Blake and Widlowski enlisted local guitarist Jason Brachman for some of their initial shows. Summerville-based guitarist Chris Bunton recently joined in as well.
"Everyone brings in their own musical personality," says Blake. "Chris brings a cool gypsy-jazz style to the songs, plus some Chet Atkins picking, which really works surprisingly well. I wasn't trying to aim this band in a certain direction. I really just want to play what works best."
Whiskey Diablo's music is more refined than the Ramblin' duo's rough-edged set. A natural sense of swing and swagger stands out. Musically, Blake and his colleagues are more versatile and agile. They're capable of switching easily from a slinky lounge-rock number to a rowdy rockabilly romper.
"I do love all kinds of music, so I don't really think I'd ever say, 'No, we can't play this style or that style,'" Blake says. "The musicians on board help determine the mix of styles."
Blake, 33, grew up in the hilly college town of Johnson City, Tenn. He first picked up guitar at age 11, and he's played rock 'n' roll ever since.
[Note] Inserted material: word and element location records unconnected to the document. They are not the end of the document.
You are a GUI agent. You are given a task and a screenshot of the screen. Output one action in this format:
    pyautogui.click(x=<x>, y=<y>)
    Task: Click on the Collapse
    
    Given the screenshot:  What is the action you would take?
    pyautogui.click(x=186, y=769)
"I was into hard rock and heavy metal back when I started on guitar," he says. "I liked stuff like Corrosion of Conformity, Pantera, Metallica, and Guns N' Roses. I didn't get into the bluesy stuff until later."
Blake maintained a fascination with music as a hobby player through the years. After residing in Philadelphia and rural southwest Virginia, he moved to Charleston in 2007 and created his own production company that handled recording, web design, and DJ events. He started playing as a singer/guitarist at small clubs and bars in the Lowcountry in 2008.
Through his work as a solo act and with his duo and full-band projects, Blake has earned a reputation for his raspy, gutsy singing style and fiery rhythm guitar work.
Local audiences respond not only to his blues and rock chops, but to his jazzier side as well. His range has come in handy.
Whiskey Diablo recently kicked off a series of Sunday evening performances at High Cotton. Music-wise, the fancy downtown eatery is best known for hosting post-happy hour jazz and blues acts at low volume levels. It's a gig Whiskey 'n' Ramblin' might not have been able to pull off.
"That High Cotton gig is different from the standard bar gigs," Blake says. "It's a lighter set, but it's really fun. We get to do slightly different takes on the songs, and the audiences are receptive and attentive. We're adding in sprinkles of other genres such as jazz, flamenco, and even taking cues from the big band crooners like Dean Martin and Frank Sinatra."
Blake's goal this fall and winter is to expand Whiskey Diablo's set list and record their strongest songs. The band has already been recording at Charleston Studio, putting the initial basic tracks together with guidance from engineer Jay Miley.
"We're trying to figure out how to make the songs match up," Blake says. "Some of the songs are very different from each other. This band is really a new beast with a few more tricks in the pocket."